Working women need the rules to change
In more ways than one the rules for women at work are broken — and it’s time for change.
As reported in the Sydney Morning Herald on 7 June, Australian Council of Trade Unions (ACTU) Secretary Sally McManus said women are ready to change the rules, as they are hit harder by broken workplace rights.
“In all the ways the rules are broken, they’re more broken for us.
“It’s actually got to do with sexism and got to do with patriarchy.”
The state of wages, conditions and safety for women in the workplace reflect this.
But as women are hit hardest by our broken rules, they stand to gain the most from changing them.
Women earning $250 less per week
A recent poll conducted for the ACTU found that working women were more greatly affected by Australia’s broken industrial laws.

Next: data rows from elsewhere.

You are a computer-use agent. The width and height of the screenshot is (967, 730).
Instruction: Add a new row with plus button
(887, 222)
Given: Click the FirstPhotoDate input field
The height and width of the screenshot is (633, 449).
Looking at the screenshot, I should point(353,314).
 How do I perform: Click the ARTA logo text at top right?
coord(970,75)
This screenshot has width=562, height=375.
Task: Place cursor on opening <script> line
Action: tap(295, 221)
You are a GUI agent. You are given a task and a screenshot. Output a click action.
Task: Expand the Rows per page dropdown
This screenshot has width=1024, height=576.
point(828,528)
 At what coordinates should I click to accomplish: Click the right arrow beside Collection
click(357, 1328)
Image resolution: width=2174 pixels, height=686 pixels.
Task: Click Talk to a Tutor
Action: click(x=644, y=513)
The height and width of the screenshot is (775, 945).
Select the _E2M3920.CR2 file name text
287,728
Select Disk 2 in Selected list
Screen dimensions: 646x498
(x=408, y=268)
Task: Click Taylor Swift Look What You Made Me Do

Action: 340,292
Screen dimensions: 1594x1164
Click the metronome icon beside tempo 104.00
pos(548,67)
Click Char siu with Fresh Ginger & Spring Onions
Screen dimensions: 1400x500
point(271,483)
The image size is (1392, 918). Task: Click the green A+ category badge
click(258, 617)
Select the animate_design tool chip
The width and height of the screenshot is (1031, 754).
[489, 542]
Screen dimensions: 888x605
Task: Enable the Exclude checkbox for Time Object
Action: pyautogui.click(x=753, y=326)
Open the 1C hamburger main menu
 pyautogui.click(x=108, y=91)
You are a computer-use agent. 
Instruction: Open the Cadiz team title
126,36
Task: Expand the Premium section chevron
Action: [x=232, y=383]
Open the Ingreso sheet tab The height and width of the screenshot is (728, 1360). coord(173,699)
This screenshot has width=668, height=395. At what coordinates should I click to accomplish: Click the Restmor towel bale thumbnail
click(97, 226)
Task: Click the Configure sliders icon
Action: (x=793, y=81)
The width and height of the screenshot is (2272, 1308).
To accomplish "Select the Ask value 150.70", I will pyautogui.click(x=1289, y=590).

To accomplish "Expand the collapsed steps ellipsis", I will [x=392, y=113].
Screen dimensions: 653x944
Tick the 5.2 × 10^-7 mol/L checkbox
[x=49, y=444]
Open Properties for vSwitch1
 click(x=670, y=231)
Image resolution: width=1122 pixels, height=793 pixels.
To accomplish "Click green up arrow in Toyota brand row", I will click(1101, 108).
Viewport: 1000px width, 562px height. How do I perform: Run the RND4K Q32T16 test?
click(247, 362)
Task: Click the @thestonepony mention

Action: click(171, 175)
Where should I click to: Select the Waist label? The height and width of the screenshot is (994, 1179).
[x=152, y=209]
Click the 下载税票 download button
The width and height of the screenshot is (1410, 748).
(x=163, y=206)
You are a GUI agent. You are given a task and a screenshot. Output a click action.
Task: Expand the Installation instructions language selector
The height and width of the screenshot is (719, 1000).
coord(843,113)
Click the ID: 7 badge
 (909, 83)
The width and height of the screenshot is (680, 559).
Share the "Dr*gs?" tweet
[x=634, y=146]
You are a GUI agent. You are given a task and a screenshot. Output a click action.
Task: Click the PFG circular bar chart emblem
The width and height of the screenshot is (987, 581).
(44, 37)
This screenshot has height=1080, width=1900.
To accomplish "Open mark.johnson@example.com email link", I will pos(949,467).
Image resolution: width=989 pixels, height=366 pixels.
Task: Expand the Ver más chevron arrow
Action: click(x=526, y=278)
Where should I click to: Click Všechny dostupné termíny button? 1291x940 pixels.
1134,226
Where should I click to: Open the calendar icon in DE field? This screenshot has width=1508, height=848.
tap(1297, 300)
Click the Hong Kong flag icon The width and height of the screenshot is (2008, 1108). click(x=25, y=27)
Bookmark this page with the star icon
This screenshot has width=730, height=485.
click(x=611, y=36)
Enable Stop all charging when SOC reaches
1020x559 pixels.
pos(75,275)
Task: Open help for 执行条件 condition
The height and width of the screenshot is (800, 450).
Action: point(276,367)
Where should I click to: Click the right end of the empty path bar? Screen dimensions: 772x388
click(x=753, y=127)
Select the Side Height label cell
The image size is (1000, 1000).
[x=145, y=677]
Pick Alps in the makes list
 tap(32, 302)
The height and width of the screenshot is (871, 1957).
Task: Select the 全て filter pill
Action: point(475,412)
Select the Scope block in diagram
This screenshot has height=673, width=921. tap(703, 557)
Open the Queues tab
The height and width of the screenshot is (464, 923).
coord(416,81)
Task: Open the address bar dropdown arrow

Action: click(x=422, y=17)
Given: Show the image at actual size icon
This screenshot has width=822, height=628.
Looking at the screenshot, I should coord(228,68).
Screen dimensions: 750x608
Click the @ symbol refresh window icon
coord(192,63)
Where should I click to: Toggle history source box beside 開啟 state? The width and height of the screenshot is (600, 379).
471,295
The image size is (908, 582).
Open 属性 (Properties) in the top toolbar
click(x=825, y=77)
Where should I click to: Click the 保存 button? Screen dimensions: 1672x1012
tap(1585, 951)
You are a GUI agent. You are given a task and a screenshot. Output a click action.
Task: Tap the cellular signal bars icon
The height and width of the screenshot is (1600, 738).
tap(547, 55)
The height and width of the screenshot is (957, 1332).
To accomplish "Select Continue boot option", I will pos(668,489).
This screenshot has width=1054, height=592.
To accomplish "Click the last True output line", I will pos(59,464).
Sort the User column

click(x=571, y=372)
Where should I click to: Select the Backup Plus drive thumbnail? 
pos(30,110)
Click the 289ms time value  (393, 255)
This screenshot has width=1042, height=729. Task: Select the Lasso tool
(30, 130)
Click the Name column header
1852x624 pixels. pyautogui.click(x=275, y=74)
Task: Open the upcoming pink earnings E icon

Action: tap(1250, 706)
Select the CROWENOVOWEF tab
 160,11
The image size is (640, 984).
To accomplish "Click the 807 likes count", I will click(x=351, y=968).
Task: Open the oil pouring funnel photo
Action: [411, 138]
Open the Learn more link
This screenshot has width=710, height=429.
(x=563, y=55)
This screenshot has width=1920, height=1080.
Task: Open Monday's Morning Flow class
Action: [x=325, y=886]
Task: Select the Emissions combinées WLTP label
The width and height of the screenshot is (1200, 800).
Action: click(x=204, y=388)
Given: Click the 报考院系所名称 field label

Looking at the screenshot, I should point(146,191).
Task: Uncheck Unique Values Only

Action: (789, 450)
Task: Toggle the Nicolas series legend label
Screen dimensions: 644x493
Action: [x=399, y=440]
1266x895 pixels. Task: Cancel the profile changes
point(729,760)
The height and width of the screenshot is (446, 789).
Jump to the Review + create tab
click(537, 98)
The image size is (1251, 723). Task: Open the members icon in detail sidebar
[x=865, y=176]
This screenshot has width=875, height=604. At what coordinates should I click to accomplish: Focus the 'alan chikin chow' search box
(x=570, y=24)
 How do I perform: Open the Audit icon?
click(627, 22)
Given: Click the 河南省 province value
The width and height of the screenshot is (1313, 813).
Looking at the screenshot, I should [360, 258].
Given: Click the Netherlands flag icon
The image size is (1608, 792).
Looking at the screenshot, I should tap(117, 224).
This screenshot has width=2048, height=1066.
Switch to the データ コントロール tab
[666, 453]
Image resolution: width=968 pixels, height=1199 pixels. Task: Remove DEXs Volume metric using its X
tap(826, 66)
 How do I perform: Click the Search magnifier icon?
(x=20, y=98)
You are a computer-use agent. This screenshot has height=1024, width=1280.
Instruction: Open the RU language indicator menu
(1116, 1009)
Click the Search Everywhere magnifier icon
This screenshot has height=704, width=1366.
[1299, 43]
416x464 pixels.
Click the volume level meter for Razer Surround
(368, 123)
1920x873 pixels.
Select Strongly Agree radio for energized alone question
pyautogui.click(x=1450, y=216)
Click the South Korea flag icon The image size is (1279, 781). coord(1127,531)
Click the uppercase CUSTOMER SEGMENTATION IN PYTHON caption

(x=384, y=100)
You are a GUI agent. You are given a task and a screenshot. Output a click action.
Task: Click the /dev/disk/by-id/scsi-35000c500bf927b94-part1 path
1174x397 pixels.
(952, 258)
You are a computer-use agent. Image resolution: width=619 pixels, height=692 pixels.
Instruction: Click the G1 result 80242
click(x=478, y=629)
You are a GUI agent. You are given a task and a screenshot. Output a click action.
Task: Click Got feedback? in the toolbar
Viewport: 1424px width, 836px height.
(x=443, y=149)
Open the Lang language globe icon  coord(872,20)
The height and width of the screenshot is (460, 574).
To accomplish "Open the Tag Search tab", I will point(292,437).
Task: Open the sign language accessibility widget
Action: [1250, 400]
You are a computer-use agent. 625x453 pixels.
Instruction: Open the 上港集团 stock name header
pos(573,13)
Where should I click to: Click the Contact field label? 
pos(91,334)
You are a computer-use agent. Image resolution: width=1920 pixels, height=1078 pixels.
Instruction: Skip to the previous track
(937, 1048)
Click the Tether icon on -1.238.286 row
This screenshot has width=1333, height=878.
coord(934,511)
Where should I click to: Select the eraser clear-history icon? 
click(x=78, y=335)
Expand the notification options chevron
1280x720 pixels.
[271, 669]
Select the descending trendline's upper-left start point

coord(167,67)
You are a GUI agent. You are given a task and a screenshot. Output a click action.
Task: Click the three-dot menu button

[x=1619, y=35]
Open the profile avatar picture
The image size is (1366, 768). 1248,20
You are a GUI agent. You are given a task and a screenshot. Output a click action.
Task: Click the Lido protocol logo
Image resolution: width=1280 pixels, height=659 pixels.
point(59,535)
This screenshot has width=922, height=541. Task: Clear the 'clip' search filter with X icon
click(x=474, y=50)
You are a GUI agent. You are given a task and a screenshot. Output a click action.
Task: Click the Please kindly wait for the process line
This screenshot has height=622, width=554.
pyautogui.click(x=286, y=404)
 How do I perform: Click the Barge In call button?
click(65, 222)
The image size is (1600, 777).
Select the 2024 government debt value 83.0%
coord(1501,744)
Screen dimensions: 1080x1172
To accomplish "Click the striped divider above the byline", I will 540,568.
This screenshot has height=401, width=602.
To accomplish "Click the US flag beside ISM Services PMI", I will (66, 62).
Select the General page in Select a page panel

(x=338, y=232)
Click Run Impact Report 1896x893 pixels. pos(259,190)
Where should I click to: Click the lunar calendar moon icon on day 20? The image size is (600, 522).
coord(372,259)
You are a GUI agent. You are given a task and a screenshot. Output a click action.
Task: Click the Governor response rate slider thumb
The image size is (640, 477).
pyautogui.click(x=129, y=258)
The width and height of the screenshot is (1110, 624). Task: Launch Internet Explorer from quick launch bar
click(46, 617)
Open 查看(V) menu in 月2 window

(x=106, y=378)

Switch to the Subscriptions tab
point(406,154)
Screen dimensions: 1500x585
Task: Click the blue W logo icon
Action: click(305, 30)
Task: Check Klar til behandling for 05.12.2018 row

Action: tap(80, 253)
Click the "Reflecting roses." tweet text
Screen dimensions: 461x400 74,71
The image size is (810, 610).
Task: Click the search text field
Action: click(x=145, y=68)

The poll found 67% of women had not received a pay rise in the last 12 months, compared to 61% of men.
Ms McManus said women were feeling the brunt of inequity at work due to the gender pay gap and with more women in casual work or in female dominated industries.
As published by the Workplace Gender Equality Agency (WGEA) in February, Australia’s full-time gender pay gap stands at 15.3%, with the full-time average weekly earnings of women being $253.70 less than that of men.
Behind Western Australia, the Northern Territory and Queensland take out second and third positions respectively on the ladder of wage discrimination across all states and territories.
IEUA Federal Assistant Secretary Christine Cooper said as education is a female-dominated industry, it is of utmost importance that we are able to secure wages that appropriately reflect the work and contributions of our members.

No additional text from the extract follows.